Именно тогда брат Майкл понял, что делать, однако впоследствии сомневался. Возможно, он что-то уловил в ночь после того, как Дэвид нырнул в Темзу, а может быть, через несколько ночей после отъезда Иды и Булла, когда явился в дом и застал мальчика за молитвой. Но одно понял наверняка: он не допустит, чтобы тот погубил свою душу. Если Бог вернул Дэвида из мира теней, то сделал это с особой целью. Не важно, какой разлад воспоследует между ним и братом, он должен исполнить свой долг. «Я спасу его», – постановил монах.
А далее постиг и другое. Если таково было намерение Господа, то Провидение вручило ему все средства к осуществлению замысла: материнское наследство. Обстоятельства полностью соответствовали условиям. Деньги должны пойти на укрепление веры в семье. «Ты поймешь, что делать», – сказала она. И ныне он не сомневался, что осознал.
В середине июня Майкл спокойно отправился в Вестминстерское аббатство, испросил встречи с аббатом и обо всем договорился.
Его вполне устроили условия. Какие бы претензии он ни имел к аббатству по молодости, сейчас они казались не столь важными. Монах был уверен, что Ида одобрит это место как достаточно аристократическое.

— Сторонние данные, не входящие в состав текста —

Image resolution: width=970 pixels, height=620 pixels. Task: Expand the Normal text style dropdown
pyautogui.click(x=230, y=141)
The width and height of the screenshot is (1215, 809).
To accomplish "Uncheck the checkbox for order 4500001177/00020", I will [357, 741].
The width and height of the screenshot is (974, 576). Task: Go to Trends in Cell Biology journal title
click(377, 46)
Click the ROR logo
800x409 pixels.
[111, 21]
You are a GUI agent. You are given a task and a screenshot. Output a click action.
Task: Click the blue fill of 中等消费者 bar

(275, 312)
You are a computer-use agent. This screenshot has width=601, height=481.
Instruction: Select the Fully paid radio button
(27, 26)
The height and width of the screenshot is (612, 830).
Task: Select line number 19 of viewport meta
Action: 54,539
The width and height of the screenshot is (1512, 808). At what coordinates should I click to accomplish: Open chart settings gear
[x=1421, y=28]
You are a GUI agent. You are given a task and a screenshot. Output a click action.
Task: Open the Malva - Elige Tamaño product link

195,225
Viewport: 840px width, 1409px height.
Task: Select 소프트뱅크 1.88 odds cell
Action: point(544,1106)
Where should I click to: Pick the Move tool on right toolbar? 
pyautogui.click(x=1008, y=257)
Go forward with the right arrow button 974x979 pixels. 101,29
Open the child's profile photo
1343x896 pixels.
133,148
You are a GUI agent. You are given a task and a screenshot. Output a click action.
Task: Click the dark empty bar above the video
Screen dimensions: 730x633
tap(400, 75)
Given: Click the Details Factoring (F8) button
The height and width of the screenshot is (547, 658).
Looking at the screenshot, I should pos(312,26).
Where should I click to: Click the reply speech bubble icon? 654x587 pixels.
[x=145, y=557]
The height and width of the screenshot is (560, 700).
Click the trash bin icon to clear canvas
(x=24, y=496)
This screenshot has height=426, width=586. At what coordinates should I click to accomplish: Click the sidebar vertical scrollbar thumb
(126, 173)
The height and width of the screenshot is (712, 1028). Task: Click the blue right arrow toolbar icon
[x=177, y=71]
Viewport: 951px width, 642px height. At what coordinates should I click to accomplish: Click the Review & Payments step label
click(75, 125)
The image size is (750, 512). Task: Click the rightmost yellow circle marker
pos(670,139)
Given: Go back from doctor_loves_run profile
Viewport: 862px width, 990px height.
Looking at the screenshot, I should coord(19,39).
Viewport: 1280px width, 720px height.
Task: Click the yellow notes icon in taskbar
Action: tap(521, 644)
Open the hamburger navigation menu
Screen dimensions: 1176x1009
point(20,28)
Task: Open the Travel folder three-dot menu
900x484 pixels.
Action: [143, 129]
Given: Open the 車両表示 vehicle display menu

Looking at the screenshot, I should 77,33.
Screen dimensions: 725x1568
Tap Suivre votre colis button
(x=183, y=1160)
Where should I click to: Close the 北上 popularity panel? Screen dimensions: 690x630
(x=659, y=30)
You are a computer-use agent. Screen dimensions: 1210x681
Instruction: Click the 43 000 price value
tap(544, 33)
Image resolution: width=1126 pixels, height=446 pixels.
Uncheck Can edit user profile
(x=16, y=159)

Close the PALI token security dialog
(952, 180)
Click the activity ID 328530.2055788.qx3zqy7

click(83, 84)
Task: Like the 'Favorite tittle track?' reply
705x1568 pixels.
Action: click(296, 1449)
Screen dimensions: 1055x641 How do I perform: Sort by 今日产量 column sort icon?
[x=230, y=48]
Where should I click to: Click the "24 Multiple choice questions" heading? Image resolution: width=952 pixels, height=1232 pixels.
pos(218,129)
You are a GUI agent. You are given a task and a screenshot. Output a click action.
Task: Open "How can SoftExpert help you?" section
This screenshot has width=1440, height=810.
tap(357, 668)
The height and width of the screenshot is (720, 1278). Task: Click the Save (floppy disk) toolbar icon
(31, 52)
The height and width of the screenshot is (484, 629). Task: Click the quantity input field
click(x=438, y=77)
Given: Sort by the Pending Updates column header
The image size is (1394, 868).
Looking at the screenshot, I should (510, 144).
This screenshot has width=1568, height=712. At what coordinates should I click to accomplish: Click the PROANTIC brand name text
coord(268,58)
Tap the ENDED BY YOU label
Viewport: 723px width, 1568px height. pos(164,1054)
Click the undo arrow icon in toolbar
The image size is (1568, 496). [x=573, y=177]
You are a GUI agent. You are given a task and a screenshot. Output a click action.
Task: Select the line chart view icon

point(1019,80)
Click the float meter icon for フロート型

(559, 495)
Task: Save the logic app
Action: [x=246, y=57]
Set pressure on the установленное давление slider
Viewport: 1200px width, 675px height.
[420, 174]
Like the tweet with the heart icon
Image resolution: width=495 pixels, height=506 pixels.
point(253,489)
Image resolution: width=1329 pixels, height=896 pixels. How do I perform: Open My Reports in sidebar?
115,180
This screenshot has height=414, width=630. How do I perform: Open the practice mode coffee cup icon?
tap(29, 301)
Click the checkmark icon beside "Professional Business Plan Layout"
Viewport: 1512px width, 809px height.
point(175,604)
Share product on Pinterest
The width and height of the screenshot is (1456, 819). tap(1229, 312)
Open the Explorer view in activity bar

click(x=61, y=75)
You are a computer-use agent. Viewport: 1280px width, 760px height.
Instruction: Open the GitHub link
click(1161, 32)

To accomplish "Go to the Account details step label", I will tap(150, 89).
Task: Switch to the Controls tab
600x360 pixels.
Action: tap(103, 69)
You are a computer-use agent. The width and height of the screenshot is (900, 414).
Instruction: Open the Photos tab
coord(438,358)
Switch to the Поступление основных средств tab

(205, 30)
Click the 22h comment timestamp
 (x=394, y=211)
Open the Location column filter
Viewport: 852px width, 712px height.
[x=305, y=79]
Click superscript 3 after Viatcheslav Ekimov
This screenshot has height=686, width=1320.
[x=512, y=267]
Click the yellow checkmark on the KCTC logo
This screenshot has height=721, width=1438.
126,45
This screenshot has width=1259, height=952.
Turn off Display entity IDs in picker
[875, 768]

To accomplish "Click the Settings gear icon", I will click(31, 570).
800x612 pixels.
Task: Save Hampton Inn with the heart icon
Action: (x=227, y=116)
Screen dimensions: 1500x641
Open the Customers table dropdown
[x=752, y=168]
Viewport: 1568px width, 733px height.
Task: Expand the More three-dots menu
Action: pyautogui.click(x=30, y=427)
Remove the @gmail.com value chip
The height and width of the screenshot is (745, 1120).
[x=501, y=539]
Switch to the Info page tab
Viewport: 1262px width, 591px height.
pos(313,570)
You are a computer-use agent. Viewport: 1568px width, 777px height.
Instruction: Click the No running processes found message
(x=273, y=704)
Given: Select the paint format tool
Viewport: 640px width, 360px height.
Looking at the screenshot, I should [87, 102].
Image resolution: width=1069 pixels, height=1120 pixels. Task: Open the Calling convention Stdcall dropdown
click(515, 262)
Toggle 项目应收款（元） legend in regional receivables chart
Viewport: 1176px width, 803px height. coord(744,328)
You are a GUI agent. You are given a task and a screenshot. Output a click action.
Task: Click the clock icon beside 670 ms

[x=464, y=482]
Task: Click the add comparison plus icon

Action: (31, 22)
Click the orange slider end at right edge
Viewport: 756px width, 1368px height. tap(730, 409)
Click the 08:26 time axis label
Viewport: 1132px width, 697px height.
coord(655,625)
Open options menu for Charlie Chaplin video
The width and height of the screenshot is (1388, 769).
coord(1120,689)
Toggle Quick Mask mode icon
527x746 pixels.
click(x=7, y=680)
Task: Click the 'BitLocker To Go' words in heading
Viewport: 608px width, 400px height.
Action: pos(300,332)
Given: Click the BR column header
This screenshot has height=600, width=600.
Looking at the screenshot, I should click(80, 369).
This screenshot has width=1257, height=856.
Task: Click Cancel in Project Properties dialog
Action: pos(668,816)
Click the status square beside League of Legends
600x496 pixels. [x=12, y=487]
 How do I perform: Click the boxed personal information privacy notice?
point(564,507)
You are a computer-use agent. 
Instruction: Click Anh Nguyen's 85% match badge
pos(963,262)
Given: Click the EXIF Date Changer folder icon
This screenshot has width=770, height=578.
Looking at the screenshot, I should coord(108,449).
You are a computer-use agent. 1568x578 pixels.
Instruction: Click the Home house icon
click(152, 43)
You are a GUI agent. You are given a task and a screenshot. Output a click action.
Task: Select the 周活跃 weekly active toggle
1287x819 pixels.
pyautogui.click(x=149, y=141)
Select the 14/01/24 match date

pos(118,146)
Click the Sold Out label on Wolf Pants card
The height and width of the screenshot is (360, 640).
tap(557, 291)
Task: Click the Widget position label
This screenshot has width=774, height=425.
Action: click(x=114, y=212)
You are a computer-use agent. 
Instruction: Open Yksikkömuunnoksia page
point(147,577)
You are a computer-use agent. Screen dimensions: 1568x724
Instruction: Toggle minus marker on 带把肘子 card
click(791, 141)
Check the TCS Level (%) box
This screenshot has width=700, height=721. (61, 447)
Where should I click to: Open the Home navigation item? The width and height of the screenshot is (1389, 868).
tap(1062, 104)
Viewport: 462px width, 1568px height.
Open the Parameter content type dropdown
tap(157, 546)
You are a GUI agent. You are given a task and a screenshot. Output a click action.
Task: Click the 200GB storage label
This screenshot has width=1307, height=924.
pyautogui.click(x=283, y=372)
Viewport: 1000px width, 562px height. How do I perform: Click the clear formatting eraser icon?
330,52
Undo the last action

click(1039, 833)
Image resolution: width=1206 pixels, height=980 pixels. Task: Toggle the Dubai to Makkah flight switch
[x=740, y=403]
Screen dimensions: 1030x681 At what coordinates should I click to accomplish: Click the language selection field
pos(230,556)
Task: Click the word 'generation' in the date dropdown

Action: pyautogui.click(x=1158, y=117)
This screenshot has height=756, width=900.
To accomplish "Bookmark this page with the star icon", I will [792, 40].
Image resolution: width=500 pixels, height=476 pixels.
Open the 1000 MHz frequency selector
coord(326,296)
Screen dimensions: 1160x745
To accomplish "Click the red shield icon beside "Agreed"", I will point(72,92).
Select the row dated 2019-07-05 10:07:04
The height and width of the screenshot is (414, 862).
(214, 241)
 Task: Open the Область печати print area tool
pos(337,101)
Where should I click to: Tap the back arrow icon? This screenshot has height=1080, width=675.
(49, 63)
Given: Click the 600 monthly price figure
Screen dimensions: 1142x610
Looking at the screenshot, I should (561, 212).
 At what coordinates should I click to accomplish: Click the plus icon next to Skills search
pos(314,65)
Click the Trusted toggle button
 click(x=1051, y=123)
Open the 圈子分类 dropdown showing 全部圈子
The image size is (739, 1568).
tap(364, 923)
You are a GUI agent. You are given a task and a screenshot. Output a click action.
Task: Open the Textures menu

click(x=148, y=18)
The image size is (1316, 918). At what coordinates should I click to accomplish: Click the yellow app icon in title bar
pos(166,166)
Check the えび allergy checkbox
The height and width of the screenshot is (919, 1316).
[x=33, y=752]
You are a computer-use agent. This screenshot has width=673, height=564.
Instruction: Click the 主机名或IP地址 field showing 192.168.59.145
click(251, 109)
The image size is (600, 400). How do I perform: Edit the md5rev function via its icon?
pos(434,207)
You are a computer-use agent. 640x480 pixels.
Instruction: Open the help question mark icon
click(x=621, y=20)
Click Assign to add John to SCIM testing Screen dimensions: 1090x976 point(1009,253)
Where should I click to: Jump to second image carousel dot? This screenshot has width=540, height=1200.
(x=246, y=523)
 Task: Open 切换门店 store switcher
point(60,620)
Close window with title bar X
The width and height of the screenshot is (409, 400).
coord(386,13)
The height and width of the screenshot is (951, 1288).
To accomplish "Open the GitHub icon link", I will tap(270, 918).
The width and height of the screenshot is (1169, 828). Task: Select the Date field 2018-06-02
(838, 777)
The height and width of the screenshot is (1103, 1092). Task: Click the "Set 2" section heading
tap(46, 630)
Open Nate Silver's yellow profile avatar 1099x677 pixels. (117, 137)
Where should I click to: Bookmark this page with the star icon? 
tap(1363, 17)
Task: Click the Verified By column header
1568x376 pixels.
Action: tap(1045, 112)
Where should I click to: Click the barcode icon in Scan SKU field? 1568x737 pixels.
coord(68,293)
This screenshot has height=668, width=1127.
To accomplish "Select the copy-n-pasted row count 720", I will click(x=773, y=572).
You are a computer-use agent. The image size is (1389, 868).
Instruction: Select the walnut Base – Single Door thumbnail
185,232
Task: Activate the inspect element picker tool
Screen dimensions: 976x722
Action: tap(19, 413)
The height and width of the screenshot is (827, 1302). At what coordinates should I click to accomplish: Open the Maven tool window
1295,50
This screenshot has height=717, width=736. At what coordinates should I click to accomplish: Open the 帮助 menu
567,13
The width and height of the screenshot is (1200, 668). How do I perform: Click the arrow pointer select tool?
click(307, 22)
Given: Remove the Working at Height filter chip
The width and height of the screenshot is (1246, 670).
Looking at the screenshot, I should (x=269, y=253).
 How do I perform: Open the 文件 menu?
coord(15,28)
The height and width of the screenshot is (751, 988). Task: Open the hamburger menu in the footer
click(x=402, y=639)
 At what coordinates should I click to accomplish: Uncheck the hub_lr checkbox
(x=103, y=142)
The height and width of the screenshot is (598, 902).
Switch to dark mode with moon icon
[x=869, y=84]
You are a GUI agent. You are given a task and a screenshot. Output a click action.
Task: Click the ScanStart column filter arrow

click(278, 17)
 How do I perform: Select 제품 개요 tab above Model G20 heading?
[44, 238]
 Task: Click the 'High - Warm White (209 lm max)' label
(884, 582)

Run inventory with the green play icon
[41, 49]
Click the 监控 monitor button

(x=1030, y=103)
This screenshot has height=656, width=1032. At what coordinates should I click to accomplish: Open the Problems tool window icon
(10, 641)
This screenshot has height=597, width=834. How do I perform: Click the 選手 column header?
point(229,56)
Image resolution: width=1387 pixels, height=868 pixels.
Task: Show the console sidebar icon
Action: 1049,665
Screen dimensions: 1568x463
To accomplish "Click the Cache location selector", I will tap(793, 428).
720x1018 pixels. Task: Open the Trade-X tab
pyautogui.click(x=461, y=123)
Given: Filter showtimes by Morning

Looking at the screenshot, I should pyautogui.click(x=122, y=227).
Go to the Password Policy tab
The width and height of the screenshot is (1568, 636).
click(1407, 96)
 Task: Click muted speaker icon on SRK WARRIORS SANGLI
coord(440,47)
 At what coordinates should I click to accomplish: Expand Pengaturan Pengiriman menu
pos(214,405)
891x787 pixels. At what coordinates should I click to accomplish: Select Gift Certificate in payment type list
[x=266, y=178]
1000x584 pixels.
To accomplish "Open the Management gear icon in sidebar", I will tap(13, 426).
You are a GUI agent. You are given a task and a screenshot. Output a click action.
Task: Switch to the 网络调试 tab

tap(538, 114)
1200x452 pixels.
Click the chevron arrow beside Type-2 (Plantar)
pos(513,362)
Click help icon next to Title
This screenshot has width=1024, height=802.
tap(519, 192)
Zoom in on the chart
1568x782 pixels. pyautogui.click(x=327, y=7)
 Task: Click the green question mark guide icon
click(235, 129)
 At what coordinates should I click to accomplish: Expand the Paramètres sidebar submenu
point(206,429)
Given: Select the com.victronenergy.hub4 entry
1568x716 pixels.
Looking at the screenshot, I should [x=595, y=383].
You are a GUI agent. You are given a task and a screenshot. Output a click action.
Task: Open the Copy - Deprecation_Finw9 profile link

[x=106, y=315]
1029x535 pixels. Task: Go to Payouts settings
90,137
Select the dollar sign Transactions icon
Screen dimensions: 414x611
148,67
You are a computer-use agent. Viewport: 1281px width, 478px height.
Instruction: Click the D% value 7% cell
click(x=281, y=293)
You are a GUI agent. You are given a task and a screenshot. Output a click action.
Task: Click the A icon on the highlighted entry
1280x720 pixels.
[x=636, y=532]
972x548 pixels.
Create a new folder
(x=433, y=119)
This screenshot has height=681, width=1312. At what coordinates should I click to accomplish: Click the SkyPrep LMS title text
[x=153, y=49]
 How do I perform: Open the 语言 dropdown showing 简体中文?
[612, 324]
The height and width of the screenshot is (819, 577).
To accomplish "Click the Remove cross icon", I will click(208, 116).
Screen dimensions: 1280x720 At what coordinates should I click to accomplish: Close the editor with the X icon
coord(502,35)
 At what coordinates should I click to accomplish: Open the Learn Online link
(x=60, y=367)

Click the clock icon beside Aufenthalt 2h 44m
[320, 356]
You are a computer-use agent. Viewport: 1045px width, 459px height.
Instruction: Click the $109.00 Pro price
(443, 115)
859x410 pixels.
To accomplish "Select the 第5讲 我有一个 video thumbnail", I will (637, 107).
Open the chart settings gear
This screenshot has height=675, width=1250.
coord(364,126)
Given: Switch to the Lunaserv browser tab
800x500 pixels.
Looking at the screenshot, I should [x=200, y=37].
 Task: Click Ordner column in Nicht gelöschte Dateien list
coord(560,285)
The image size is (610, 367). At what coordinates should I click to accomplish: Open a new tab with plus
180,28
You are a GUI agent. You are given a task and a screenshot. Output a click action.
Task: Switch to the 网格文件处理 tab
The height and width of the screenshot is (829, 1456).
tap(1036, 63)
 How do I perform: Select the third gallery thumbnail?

Что до него, то, проведя полжизни в служении святому Варфоломею, он полагал, что заслужил покой. Присматривать за Дэвидом – меньшее, что он мог сделать. Их поступление и безоблачное пребывание в аббатстве будут обеспечены щедрым пожертвованием, на которое никогда не пошел бы Сампсон Булл. А потому, заключил он, в том участвовал высший промысел.
Так и вышло, что теплым майским вечером, когда стояла почти полная луна, брат Майкл с чистой совестью и ликующим сердцем пришел к племяннику со словами:
– Я наблюдаю в тебе склонность к религиозной жизни. Как ты считаешь сам?
На эти слова святого человека, которым он столь восхищался, не будучи крепок собственным молодым умом, Дэвид мог ответить лишь довольным румянцем и благодарным возгласом:
– О да, это так!
Сердце доброго брата Майкла затопило неизведанной доселе любовью, и он предложил:
– Если ты поступишь в великое Вестминстерское аббатство, я тоже пойду и стану тебе наставником.
В счастливом сознании этих событий и ни с кем более не делясь планами, Майкл ждал возвращения Булла и Иды. В том, что брат рассвирепеет, сомневаться не приходилось. Но помня, как тот горевал, полагая, что потерял сына, монах надеялся, что даже на склоне лет неверующее сердце купца могло смягчиться. Он собирался сказать, что Буллу, по крайней мере, можно радоваться тому, что сын живой, здоровый и обретается в монастыре по соседству, где, Бог свидетель, его не сложно навестить.
Что касалось Иды, монах был уверен: та будет рада и благодарна видеть пасынка в лоне Церкви. Когда пришло известие, что они вернутся в июне, он принялся ждать их наполовину в нетерпении, наполовину в тревоге, чтобы сообщить замечательные новости.
– Что ты наделал?
Такой он ее прежде не видел. Бледное благородное лицо стало по-рыцарски суровым. Большие карие глаза смотрели уничтожающе, как будто он был дерзкой деревенщиной.
– Служение Господу… – начал он.
– Дэвида в монахи? Как же он заведет детей?
– Мы все дети Господа, – произнес он в замешательстве.
– Господь не имеет нужды в моем пасынке, – парировала она с высокомерным презрением. – Он женится и войдет в благородную семью.
Монах уставился на нее сперва в ужасе, потом в некотором гневе.
– Ты ставишь семейную гордыню выше Бога и счастья сына?
Но она резко оборвала его, вскричав внезапно:
– Предоставь судить об этом другим и не суйся не в свое дело, старый девственник! Убирайся из этого дома к своим полоумным калекам, в свою келью!
И бедный брат Майкл, близкий к обмороку, обнаружил себя ковыляющим восвояси. Часом позже, после недолгой беседы с мужем, в ходе которой они полностью сошлись во мнении, Ида вновь отбыла в Боктон, забрав с собой Дэвида.